|abstract ||The aim of the research reported in this dissertation is to describe how experienced secondary school teachers learn at work in an informal environment. Until recently, teacher learning has mainly been studied in the context of professional development programs. Teachers themselves, however, report that they continuously learn from the daily activities they undertake as part of their job, not only in professional development. Not much is known yet about how teachers learn in such an informal learning environment. Hence, the overall problem definition of the dissertation is: How do experienced teachers learn in an informal learning environment? We focus on experienced secondary school teachers and in particular on one domain of teacher learning: fostering students’ active and selfregulated learning (ASL).
Teacher learning is defined as engaging in activities that lead to a change in cognition and/or teaching behavior. Because learning in an informal learning environment may be planned or unplanned, conscious or beyond the learner’s awareness, we have aimed to study teacher learning on several levels of conscious awareness. Moreover, as the role of emotions and needs in the teaching profession is increasingly recognized, this dissertation adopts a perspective on learning that embraces not only cognitive and behavioral, but also motivational and emotional aspects of the activities involved in learning.
The dissertation describes three related studies.
The first study in the dissertation yields a categorization of learning activities on several levels of conscious awareness.
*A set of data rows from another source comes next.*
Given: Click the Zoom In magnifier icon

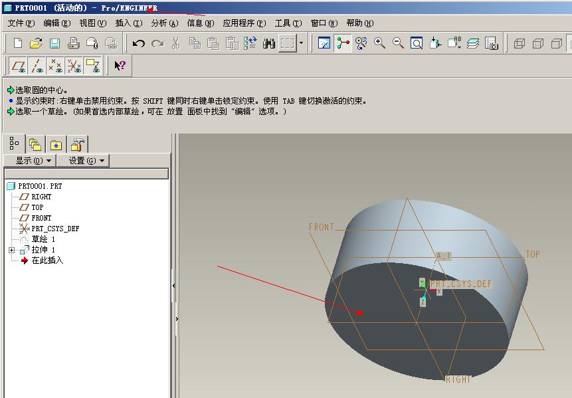Looking at the screenshot, I should coord(379,43).
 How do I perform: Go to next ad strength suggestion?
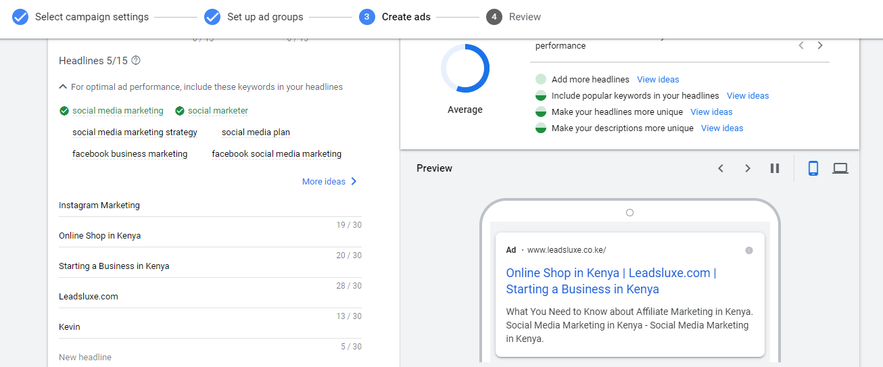click(x=820, y=45)
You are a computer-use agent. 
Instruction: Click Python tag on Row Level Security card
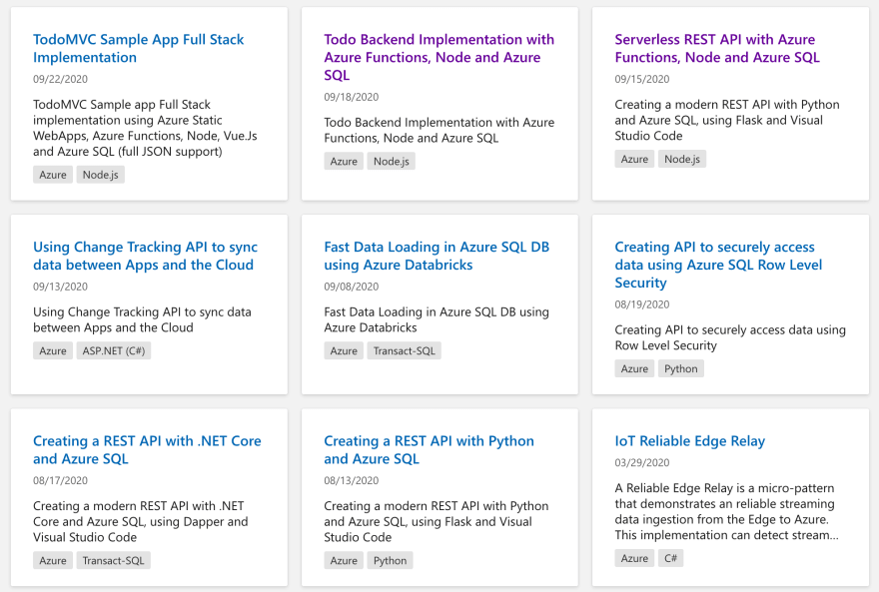pos(681,369)
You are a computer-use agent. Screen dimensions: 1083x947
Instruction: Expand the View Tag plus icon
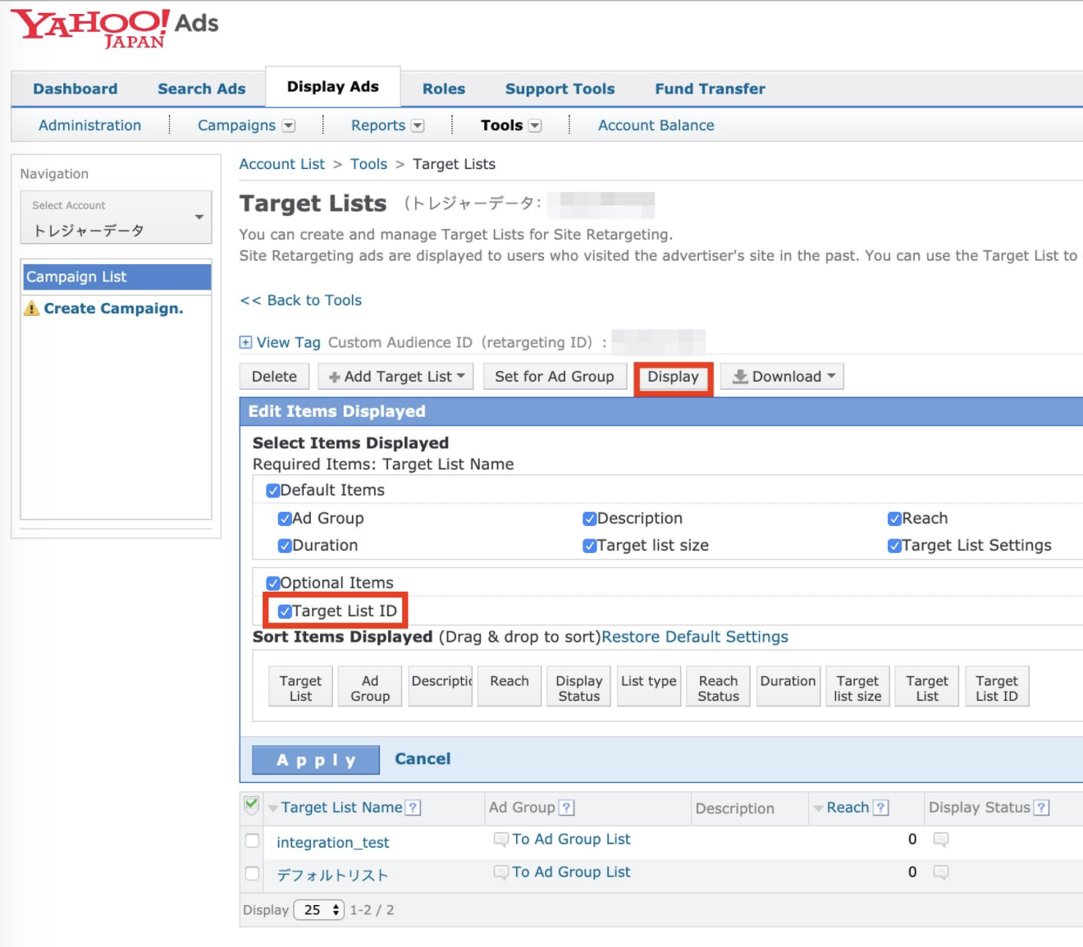245,342
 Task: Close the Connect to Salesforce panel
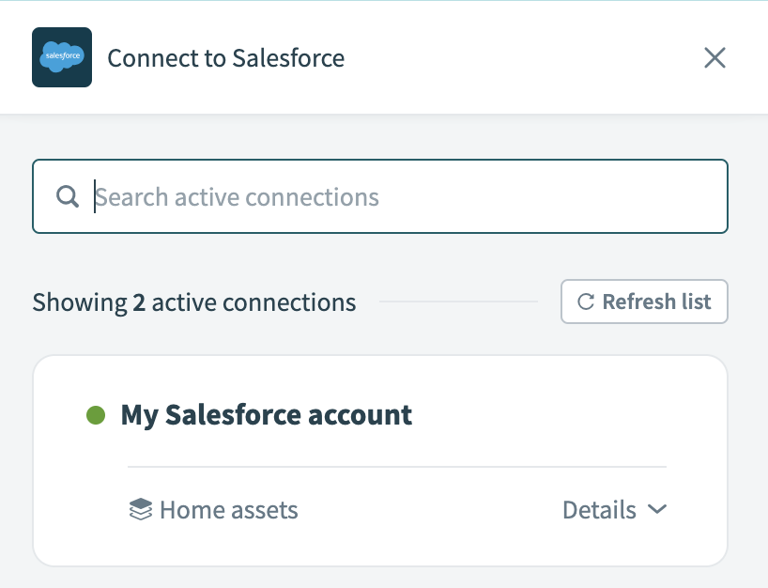pyautogui.click(x=714, y=58)
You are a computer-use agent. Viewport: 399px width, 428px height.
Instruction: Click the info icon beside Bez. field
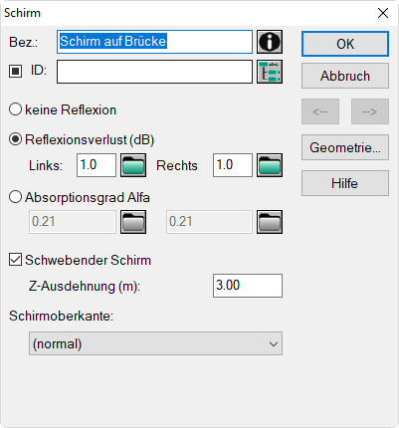[270, 42]
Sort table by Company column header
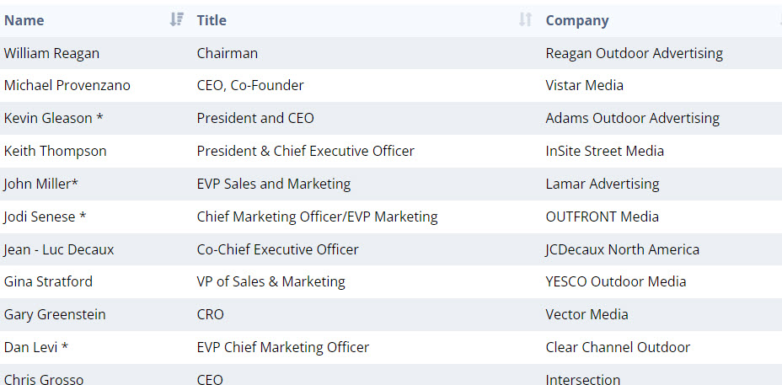Image resolution: width=782 pixels, height=385 pixels. (x=577, y=20)
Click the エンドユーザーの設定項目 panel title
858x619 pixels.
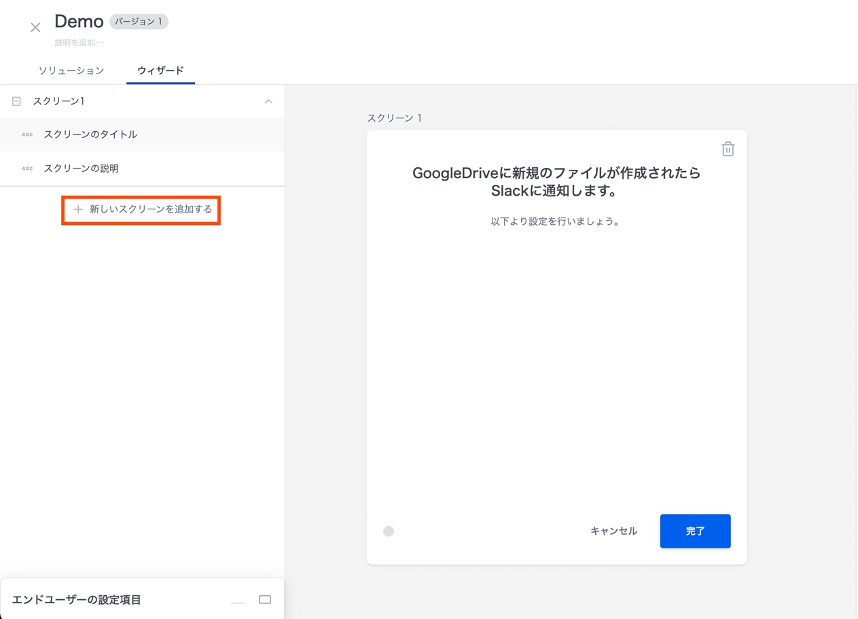[77, 600]
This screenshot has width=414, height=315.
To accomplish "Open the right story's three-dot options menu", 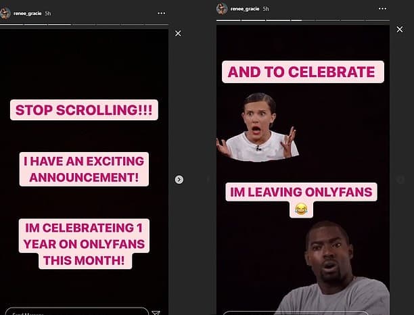I will tap(382, 9).
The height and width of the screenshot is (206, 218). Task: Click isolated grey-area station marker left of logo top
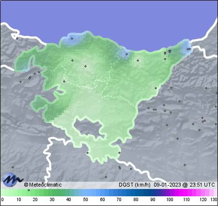coord(13,167)
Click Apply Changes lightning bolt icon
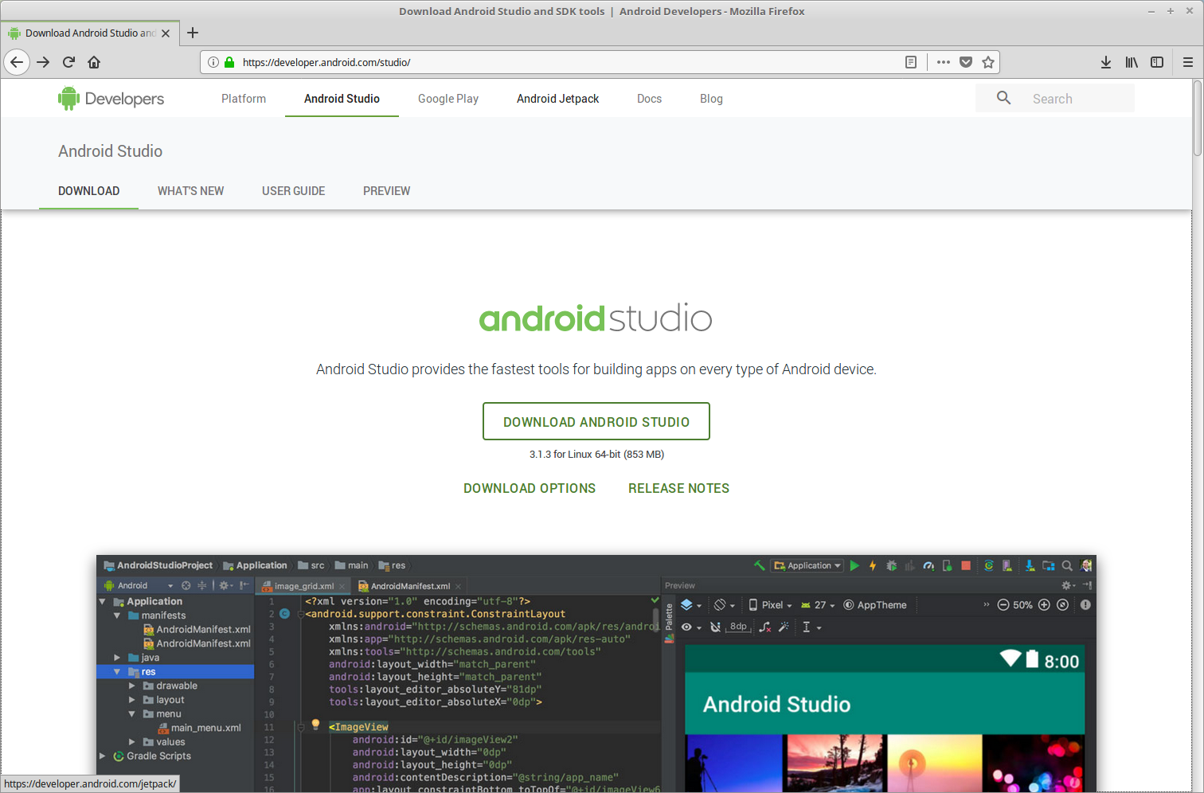Viewport: 1204px width, 793px height. point(873,565)
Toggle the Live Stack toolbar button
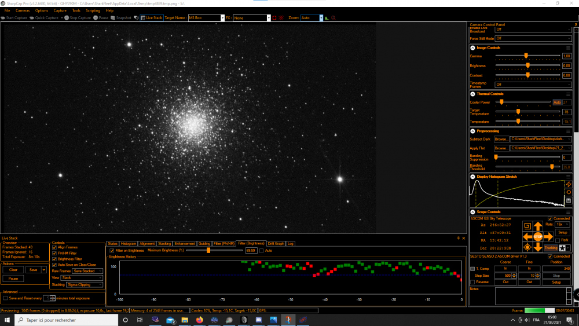Screen dimensions: 579x326 pos(150,18)
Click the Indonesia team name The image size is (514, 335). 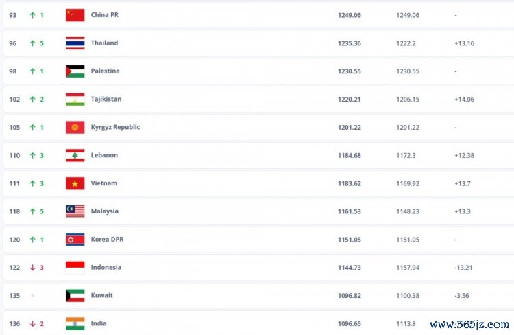pos(107,268)
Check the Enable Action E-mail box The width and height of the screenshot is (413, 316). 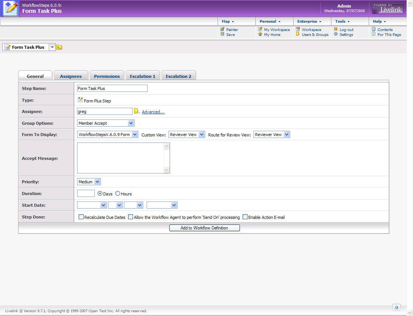245,217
By studying the cognitive, behavioural, motivational and emotional aspects of activities simultaneously we were able to distinguish a number of activities that have been overlooked by current theories of teacher learning. Such as suppressing emotion and behavioural tendencies in practicing new teaching behaviour in the classroom.
The second study used a mixed method approach to study 32 teachers over the period of a year. In the study teachers’ self reported learning activities are related to teachers’ changes in conceptions and behaviour. We studied the behavioural as well as the mental part of the activities simultaneously. The study shows that certain combinations of behavioural and mental aspects of activities: amongst others experimenting in combination with meaning oriented reflection, could be related to a change in conceptions towards becoming more ASL oriented.
The third study is a contrasting case study in which two teachers who greatly differed in learning outcomes are studied in the context in which they work. The study shows that teachers’ autonomy, collaboration, reflective dialogue, feedback reception and shared norms are important for teacher learning, but that these conditions are shaped in the interactions between the teacher and his/her environment. Both the teacher and the organization play their part in shaping these conditions.
Some important implications for research are that in the study of learning in the workplace the overt and mental aspects of activities should be considered simultaneously. Moreover, in the study of the mental aspects of activities the role of consciousness and the role of emotional and motivational aspects of activities should be taken into account.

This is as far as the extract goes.